In this talk I will answer this question in the affirmative. Specifically, I will present a significant advance in routines with rigorous theoretical guarantees for scalable extraction of large near-cliques from large-scale networks, the k-clique densest subgraph problem. I will present exact, approximation, and MapReduce algorithms that allow us to scale our computations to large-scale networks. At the heart of our scalable algorithm lies a densest subgraph sparsifier theorem. Our approach allows us to extract large near-(bi)cliques from a diverse collection of networks with millions of edges within few seconds. Finally, I will present interesting graph mining findings such as anomaly detection in real-world networks. I will conclude my talk with some interesting open problems.

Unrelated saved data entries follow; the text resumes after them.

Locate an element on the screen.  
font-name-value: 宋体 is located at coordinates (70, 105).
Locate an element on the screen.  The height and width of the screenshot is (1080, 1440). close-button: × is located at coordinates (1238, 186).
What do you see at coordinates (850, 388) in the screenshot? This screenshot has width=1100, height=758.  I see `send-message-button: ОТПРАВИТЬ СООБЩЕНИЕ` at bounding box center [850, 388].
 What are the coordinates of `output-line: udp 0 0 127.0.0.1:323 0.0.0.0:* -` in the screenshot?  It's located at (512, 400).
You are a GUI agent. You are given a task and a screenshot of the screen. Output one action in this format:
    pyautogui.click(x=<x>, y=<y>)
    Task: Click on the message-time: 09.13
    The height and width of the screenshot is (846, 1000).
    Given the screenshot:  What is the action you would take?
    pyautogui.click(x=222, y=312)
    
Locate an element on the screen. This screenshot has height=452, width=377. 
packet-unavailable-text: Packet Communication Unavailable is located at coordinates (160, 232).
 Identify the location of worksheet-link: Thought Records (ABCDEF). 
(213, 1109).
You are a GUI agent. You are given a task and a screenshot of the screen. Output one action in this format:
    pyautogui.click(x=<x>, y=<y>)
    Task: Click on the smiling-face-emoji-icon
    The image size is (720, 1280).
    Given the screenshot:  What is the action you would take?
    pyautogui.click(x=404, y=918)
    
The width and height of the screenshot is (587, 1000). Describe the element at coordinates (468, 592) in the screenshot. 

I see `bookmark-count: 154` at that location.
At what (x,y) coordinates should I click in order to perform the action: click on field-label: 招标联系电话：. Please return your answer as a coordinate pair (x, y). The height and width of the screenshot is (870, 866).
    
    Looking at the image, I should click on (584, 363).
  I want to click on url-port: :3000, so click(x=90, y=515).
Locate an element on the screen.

Dr. Charalampos Tsourakakis is currently a CRCS Postdoctoral Fellow in the School of Engineering and Applied Sciences (SEAS) at Harvard University. He received his Ph.D. from the Algorithms, Combinatorics and Optimization (ACO) program at Carnegie Mellon University (CMU). He also holds a Master of Science from the Machine Learning Department at CMU. He did his undergraduate studies in the School of Electrical and Computer Engineering (ECE) at the National Technical University of Athens (NTUA). He is the recipient of a best paper award in IEEE Data Mining and has designed two graph mining libraries for tera-scale graphs. The former has been officially included in Windows Azure, and the latter was a research highlight of Microsoft Research. His main research interest lies in designing scalable and data-aware algorithms for massive networks that recover hidden structure and solve complex data-driven problems.